Reed Smith Client Alerts

An Ohio federal court recently rejected an attempt by surface landowners to avoid and limit the holding in Corban v. Chesapeake Exploration, L.L.C., the landmark 2006 opinion from the Ohio Supreme Court that held that the 1989 Ohio Dormant Mineral Act was not self-executing and that the surface was not automatically merged with the severed mineral interests. The Southern District of Ohio flatly rejected the argument that the Corban opinion violated federal constitutional provisions by depriving surface landowners of a vested property right. This opinion joins other Ohio state and federal opinions upholding Corban’s interpretation of the Ohio Dormant Mineral Act.
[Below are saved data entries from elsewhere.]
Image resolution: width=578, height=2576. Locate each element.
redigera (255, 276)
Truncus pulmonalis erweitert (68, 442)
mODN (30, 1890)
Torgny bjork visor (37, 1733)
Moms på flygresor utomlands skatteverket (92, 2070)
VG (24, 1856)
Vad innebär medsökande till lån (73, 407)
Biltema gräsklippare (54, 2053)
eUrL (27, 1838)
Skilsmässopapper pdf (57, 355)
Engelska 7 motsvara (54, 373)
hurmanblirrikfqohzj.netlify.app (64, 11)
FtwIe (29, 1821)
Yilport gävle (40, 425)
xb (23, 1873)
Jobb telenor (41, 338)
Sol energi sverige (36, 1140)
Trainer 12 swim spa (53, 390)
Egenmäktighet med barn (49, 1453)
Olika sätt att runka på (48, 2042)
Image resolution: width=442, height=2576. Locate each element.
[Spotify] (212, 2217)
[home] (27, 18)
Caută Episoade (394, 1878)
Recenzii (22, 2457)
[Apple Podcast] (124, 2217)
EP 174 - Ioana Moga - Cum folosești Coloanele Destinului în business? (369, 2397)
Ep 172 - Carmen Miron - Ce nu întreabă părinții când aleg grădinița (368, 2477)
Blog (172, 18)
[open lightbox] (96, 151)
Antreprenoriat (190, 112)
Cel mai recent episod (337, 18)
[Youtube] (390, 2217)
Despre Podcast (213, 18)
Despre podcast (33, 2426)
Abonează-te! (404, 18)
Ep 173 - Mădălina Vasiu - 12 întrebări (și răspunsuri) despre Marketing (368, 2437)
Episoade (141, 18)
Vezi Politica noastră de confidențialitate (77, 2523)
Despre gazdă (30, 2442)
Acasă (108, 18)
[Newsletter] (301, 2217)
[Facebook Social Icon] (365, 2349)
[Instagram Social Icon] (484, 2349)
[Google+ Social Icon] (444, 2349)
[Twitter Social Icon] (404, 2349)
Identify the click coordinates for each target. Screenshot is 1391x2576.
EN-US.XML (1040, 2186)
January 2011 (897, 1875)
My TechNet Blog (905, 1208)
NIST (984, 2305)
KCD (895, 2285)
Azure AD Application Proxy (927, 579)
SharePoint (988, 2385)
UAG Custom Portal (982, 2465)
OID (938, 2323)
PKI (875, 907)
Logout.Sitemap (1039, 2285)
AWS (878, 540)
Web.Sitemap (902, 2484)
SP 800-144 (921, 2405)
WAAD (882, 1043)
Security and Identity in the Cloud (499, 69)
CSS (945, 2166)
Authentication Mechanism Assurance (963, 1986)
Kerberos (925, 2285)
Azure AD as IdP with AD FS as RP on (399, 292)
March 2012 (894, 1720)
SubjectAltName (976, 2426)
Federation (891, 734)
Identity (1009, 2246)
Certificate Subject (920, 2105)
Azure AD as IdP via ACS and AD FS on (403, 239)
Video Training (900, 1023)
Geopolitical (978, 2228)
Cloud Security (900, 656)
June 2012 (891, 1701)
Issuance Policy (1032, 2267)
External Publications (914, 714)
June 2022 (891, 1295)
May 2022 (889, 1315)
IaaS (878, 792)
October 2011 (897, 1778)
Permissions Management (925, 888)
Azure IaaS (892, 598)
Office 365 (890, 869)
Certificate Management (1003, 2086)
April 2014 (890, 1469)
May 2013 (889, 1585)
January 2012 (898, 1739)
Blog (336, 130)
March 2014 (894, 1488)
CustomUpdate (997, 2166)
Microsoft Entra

The Ohio Supreme Court’s September 15, 2016, decision in Corban v. Chesapeake Exploration, L.L.C., 2016-Ohio-5796, held that the 1989 Ohio Dormant Mineral Act was not self-executing, meaning that the surface was not automatically merged with the severed mineral interests. Since that time, many surface owners who would have benefitted from the opposite interpretation of the Act sought to challenge Corban by raising new claims in pending state and federal actions throughout Ohio. They have raised the claim that the rights provided to surface owners in the 1989 Dormant Mineral Act were vested property rights protected by the United States Constitution, and that the Corban decision and its interpretation of the Dormant Mineral Act unconstitutionally deprived them of those vested property rights. This claim has been raised as a challenge to, and an attempt to nullify, the Corban decision in numerous actions pending in Ohio state and federal courts. Specifically, the claim is that the right to assert a presumption of ownership over the severed mineral interests constitutes a constitutionally protected property right, and Corban allegedly runs afoul of that property right.